Pre-Rendered Frames (scam!?)

Website · Post by **RealNC** » 19 Mar 2021, 09:27

Kamen Rider Blade wrote: ↑
19 Mar 2021, 02:04
Chief Blur Busters, do most monitors wait for 1 entire frame of data before starting the rasterization process across each line?

Absolutely not. That would be awful. Most monitors only need a couple dozen scanlines, or couple hundred at worst. However, this assumes the monitor is running at its native res. If you use a non-native res (meaning you use display scaling rather than GPU scaling when running a non-native resolution), then many monitors will indeed need more scanlines before they start displaying anything, since they need to upscale the source signal and that requires processing. However, even then it's rather rare that they need to buffer a whole frame.

TVs are a different story. It's common there to see not only one, but several frames being buffered. This is usually circumvented by the TV's "game mode" setting.

YouTube · Post by **Chief Blur Buster** » 19 Mar 2021, 18:02

Rasterization = Scanout, And Yes, Both Are Real Time Nowadays

Kamen Rider Blade wrote: ↑
19 Mar 2021, 02:04
Chief Blur Busters, do most monitors wait for 1 entire frame of data before starting the rasterization process across each line?

Most all of them do subrefresh sync nowadays for the last 10 years. It's been a decade since most of them stopped doing full framebuffer latency.
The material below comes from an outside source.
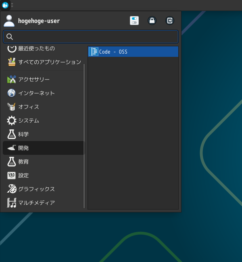Open settings manager toggle icon

pyautogui.click(x=134, y=21)
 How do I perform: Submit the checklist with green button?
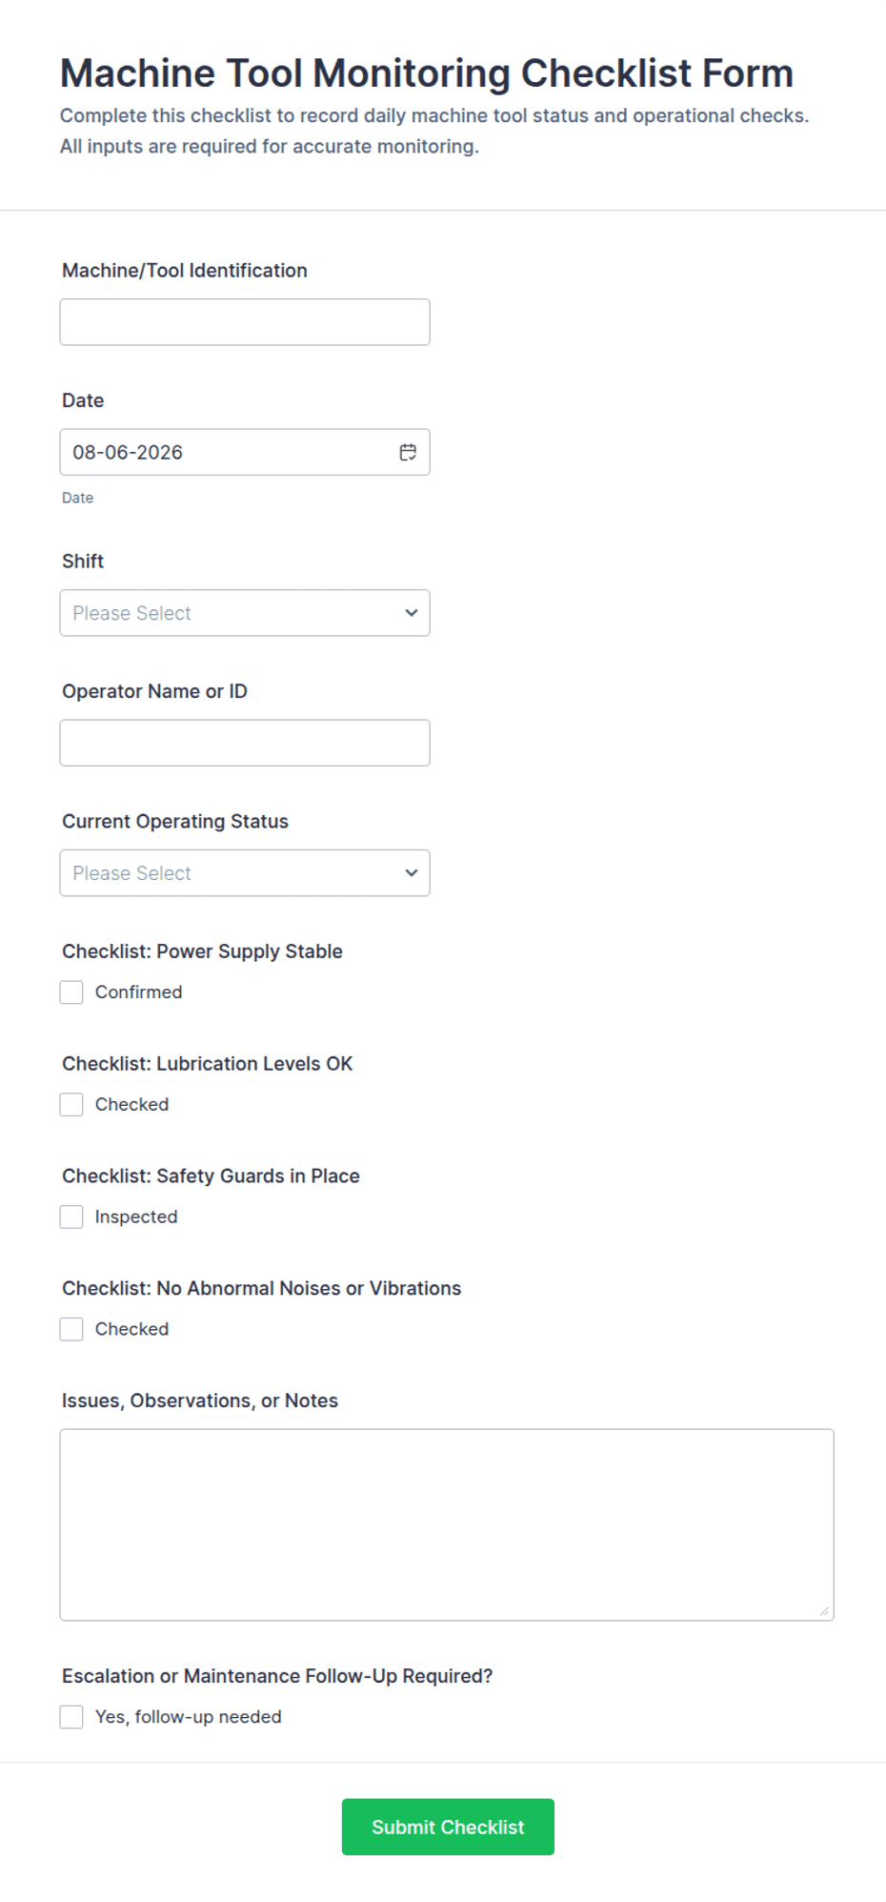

First, At The Root Of Common Misconceptions: Lag Testing Methods Vary

The latency numbers you see on the Internet measured more than a frame is simply latency measurement methodology. Some people are measuring using a VSYNC ON latency tester, which can never have subrefresh latency for screen bottom edge. While others are using VSYNC OFF latency testers. So one site may measure 20ms and a different site 3ms. The moral of the story is latency benchmarking have different stopwatching methods. Stopwatch start can vary from Present() or start-of-VBI (making latency stopwatch start sensitive to sync technology), and latency stopwatch end can vary (which GtG % -- since a pixel fades in gradually as GtG is simply a slow fade). But if you use 1000fps VSYNC OFF latency testers, all current gaming monitors measure subrefresh Present()-to-photons latency nowadays, even if a different site measures 20ms lag because they used a 1080p 60Hz VSYNC ON lag tester device (i.e. Leo Bodnar) on a 240Hz monitor --creating 3 or 4 concurrent latency weak links not applicable to your gaming from sheer flawed lag testing method alone -- which doesn't help educate people that subrefresh latency has been routine on desktop gaming LCDs for over ten years.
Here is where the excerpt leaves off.